February 13, 2016 by dgarnett2013
Dense chocolate loaf Cake: by Nigella Lawson from Genius Recipes by Kristen Miglore
Makes 8 – 10 slices
- 225g soft, unsalted butter
- 375g dark muscovado sugar
- 2 large eggs, beaten
- 1 tsp vanilla extract
- 100g best bittersweet chocolate, melted
- 200g plain flour
- 1 tsp baking soda
- 250ml boiling water
Preheat the oven to 190℃. Put a baking sheet on a lower rack in case of sticky drips later. Grease a 23cm x 13cm loaf pan and line with parchment paper (v. important, as this is a very damp cake).
Cream the butter and sugar together with an electric mixer, then add the eggs and vanilla, beating in well.
Fold in the melted and slightly cooled chocolate, taking care to blend well but being careful not to overbeat. You want the ingredients combined. You don’t want a light, airy mass.
Mix the flour and baking soda and gently add the flour mixture to the batter, alternately spoon by spoon with the boiling water until you have a smooth and fairly liquid batter.
Pour into the lined loaf pan. don’t overfill (use excess for cupcakes). Bake for 30 mins.
Turn the oven down to 170℃ and bake for another 15 mins (do not over bake). The cake will still be a bit squiggly inside, so a cake skewer won’t come out completely clean.

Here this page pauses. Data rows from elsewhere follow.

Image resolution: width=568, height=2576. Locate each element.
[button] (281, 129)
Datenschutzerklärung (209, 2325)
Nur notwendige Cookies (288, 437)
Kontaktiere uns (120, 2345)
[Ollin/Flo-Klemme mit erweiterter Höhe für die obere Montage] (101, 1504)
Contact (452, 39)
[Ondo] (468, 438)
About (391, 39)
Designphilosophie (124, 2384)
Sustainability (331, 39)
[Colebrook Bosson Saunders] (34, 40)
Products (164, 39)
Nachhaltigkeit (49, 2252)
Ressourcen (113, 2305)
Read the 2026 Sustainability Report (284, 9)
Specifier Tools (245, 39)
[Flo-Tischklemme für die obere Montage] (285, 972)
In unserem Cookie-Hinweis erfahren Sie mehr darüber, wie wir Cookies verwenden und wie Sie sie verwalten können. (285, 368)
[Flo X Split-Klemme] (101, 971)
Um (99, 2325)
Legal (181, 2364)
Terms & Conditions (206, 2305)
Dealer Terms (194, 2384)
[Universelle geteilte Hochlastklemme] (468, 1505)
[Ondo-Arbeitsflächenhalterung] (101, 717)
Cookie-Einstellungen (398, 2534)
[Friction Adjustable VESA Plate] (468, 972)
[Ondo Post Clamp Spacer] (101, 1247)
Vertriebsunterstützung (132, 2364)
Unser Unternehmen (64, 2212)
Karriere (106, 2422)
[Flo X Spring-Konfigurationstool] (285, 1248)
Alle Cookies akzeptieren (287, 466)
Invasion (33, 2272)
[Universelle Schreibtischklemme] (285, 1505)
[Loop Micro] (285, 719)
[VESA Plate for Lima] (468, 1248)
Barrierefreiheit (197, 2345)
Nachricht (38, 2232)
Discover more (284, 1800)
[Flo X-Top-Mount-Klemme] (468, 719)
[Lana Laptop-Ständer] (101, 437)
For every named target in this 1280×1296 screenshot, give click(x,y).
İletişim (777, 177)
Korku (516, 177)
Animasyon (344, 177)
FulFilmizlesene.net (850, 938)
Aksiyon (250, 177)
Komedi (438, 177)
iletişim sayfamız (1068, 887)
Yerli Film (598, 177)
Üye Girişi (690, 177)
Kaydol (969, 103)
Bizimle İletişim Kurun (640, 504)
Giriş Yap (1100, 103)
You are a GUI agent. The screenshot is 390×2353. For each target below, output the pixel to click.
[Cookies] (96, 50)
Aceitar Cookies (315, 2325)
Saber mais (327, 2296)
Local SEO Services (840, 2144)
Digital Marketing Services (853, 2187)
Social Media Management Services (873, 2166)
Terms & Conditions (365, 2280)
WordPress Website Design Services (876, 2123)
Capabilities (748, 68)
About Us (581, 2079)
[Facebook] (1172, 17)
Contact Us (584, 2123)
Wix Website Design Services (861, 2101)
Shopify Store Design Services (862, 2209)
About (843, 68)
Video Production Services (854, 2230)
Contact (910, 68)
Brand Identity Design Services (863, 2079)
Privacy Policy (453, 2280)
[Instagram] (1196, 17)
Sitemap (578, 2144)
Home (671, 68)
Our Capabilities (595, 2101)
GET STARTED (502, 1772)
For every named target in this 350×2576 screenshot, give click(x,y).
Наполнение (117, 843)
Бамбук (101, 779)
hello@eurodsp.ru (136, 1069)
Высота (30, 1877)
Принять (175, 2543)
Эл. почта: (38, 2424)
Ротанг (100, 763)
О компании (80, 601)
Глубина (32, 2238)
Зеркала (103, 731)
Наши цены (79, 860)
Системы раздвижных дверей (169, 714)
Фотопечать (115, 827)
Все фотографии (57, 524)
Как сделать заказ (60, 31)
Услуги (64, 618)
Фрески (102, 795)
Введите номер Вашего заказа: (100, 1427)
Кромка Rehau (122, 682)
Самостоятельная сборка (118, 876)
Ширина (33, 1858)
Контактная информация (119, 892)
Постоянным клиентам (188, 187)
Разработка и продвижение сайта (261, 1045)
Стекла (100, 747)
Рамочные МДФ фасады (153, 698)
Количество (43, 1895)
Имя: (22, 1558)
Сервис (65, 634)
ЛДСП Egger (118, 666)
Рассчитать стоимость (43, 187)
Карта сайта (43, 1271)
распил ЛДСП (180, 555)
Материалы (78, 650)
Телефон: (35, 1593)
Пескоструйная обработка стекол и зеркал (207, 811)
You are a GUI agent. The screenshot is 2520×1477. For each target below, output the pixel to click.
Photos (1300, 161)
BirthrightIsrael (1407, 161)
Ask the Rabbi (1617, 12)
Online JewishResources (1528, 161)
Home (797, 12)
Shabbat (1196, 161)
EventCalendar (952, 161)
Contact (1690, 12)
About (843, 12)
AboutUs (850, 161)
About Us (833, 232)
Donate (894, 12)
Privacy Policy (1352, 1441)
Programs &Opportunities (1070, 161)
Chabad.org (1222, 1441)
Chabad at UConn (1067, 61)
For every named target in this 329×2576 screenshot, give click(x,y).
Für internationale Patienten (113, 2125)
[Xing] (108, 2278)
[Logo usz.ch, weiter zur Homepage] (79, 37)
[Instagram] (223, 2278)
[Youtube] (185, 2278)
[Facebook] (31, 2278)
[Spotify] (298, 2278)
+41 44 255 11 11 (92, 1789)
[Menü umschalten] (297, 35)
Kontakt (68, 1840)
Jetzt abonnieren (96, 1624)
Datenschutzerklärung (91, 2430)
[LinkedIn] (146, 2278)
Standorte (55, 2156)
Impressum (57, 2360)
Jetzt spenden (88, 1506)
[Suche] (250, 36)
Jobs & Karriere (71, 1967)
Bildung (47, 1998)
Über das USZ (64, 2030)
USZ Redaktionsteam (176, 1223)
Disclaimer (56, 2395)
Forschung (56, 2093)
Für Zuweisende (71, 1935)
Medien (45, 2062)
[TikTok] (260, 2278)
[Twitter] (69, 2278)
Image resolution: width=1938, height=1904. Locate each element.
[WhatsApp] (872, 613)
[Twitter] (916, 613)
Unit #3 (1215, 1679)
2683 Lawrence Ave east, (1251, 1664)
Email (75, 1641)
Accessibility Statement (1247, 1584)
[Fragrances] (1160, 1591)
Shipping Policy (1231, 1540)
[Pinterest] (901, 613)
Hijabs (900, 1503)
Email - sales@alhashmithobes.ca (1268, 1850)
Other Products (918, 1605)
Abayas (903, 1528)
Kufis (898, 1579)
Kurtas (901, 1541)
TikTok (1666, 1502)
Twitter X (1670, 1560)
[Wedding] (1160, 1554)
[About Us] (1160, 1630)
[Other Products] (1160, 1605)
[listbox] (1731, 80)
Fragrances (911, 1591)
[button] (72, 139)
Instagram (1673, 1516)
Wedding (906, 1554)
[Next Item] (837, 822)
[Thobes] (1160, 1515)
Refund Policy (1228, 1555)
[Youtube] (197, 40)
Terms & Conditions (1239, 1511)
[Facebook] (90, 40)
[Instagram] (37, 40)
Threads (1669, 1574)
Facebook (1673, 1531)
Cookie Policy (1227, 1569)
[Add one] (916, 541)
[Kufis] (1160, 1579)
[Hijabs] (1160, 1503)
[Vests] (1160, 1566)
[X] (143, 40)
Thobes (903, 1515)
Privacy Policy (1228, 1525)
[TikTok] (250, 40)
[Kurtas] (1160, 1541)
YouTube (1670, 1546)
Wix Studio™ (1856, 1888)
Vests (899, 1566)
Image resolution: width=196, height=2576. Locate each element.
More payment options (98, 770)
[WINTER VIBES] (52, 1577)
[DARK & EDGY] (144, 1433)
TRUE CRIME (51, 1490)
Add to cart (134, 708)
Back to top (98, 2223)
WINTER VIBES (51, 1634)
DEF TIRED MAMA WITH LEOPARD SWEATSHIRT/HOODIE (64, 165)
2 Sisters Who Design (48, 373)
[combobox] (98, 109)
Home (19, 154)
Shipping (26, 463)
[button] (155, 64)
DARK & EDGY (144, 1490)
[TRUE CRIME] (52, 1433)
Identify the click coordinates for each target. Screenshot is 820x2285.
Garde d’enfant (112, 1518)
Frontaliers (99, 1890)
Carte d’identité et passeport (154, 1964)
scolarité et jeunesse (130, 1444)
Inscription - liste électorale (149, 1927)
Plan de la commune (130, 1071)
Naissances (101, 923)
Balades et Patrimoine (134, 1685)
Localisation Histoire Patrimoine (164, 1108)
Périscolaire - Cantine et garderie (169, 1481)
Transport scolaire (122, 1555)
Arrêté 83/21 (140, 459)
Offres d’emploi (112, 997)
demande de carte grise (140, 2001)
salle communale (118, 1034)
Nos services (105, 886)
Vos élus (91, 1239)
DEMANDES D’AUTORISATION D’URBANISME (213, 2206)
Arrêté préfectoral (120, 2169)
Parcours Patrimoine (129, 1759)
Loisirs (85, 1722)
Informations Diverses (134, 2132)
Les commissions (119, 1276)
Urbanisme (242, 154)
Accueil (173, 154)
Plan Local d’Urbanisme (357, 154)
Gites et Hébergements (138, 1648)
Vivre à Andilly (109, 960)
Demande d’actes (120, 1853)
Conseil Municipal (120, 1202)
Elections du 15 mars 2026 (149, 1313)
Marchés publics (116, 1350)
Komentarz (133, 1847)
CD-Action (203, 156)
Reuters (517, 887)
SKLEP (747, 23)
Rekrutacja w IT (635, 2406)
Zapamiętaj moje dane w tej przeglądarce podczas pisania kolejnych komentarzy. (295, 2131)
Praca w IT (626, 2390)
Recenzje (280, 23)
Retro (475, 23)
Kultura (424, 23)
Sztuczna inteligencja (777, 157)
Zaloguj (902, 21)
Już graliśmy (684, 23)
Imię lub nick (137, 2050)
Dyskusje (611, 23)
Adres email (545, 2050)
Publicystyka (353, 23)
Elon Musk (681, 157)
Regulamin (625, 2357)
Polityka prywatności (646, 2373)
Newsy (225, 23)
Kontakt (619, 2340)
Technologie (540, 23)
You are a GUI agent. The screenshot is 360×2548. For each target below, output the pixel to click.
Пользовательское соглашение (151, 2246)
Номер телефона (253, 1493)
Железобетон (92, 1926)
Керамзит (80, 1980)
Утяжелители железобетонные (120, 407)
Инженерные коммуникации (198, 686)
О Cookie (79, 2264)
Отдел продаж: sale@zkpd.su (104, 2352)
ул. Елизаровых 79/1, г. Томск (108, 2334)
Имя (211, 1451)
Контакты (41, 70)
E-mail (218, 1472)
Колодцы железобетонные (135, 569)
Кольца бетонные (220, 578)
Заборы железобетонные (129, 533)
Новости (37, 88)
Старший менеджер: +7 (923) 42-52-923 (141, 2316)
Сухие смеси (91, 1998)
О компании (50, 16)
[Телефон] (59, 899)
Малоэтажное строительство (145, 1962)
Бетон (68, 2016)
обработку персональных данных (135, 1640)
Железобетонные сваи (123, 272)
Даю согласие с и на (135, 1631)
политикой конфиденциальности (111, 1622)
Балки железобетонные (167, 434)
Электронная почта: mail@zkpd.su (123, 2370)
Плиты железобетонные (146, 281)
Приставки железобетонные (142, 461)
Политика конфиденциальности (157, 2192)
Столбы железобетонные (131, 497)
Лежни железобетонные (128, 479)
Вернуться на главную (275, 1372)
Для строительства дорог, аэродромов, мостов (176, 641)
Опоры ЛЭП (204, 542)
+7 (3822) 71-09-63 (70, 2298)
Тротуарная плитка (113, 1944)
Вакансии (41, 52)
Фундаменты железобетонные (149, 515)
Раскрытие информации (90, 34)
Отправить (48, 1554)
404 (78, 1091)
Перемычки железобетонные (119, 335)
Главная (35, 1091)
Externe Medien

Place the loaf pan on a rack and leave it to get completely cold before turning it out (or you can leave it for a day or so, to improve, like gingerbread). It will sink in the middle – because it is such a dense, damp cake.
Serve with creme fraiche.
Made and decorated by Rose and Charlie, who then decorated himself with paints before giving himself a bath.